Yeni hükümet üzerine tahminler gırla gidiyor. Kamuoyu daha çok
başbakanın kim olacağı ile ilgili. Ekonomi aktörleri ise ekonomik işlerden
sorumlu Başbakan Yardımcısı Ali Babacan’ın yeni kabinede yer alıp almayacağı
ile ilgililer. Benim tahminim ekonomi yönetiminin değişeceği yönünde.
Geçen hafta “ev yapımı kriz tehlikesi” yazımda Adalet ve Kalkınma Partisi (AKP)

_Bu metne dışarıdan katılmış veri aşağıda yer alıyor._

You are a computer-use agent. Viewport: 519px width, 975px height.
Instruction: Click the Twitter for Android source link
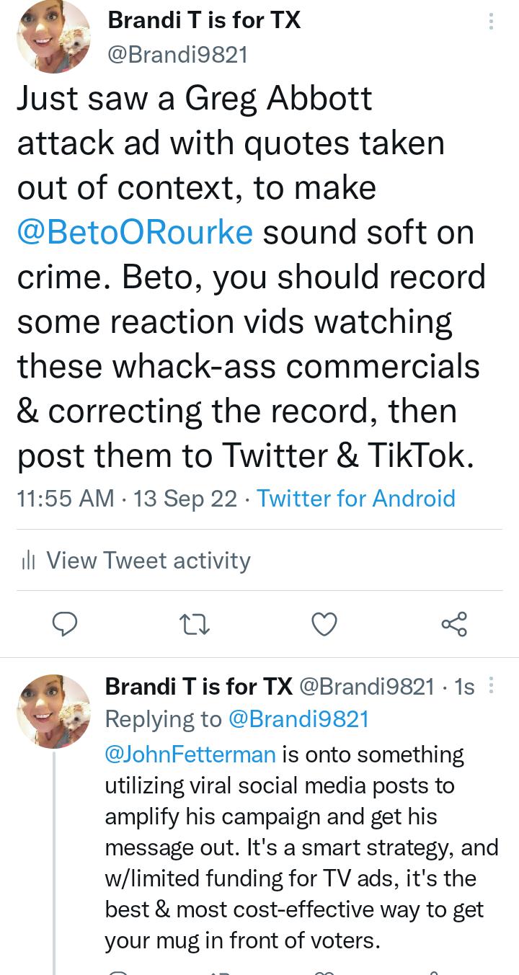click(356, 498)
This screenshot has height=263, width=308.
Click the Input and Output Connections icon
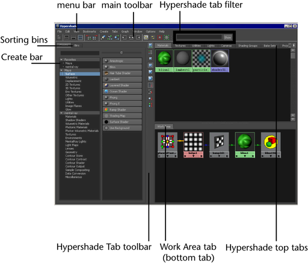[x=131, y=37]

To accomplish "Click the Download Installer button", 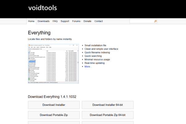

hükümetinde son aylarda para politikası üzerine kopan fırtına ile ilgili
görüşlerimi aktarmıştım.
Babacan
ve Merkez Bankası yönetimi mevcut “dengeli büyüme” politikasının devamından
yanalar. Türkiye ekonomisinin iki büyük zaafı olduğunu çok iyi biliyorlar: Cari
açık ve yüksek enflasyon. Bu iki zaafı hafifletecek politikalar izlemeye
çalışıyorlar. Halen yüzde 7 civarında seyreden yüksek cari açık oranını
azaltmaya devam edebilmek için net ihracatın büyümeye pozitif katkı yapmaya
devam etmesi şart. Önümüzdeki dönemde Irak’taki gelişmeler ve Avrupa
ekonomisindeki durgunluk emareleri nedeniyle ihracat artışı fazla umut
vermiyor. Dolayısıyla ithalatın sıkı tutulması gerekiyor. Bunun için de
iç talep kontrol altında olmalı. Yüzde 9’u aşan yüksek enflasyonun düşürülmesi
için de bu kontrol gerekli. Ayrıca enflasyonla mücadelede döviz kurunun alıp
başını gitmesi de engellenmek zorunda.
Bu koşullarda para politikası son derece kritik öneme sahip. Piyasada
gösterge faiz yüzde 9’un üzerinde geziniyor. Merkez Bankası’nın faizi ise yüzde
8,25. Kredi faizleri de düşüyor. İç talepte “dengeli büyüme” ile uyumun
ötesinde bir canlanmanın zaten eli kulağında. Ama bu bile hükümetteki negatif
reel faiz lobisini tatmin etmiyor. Köşke çıkmasına rağmen ekonomi politikasına
yön vereceğini açıkça belirten ve “bu faiz inmeli” buyuran Sayın Erdoğan, iç
talebin bir an önce canlanmasını istiyor.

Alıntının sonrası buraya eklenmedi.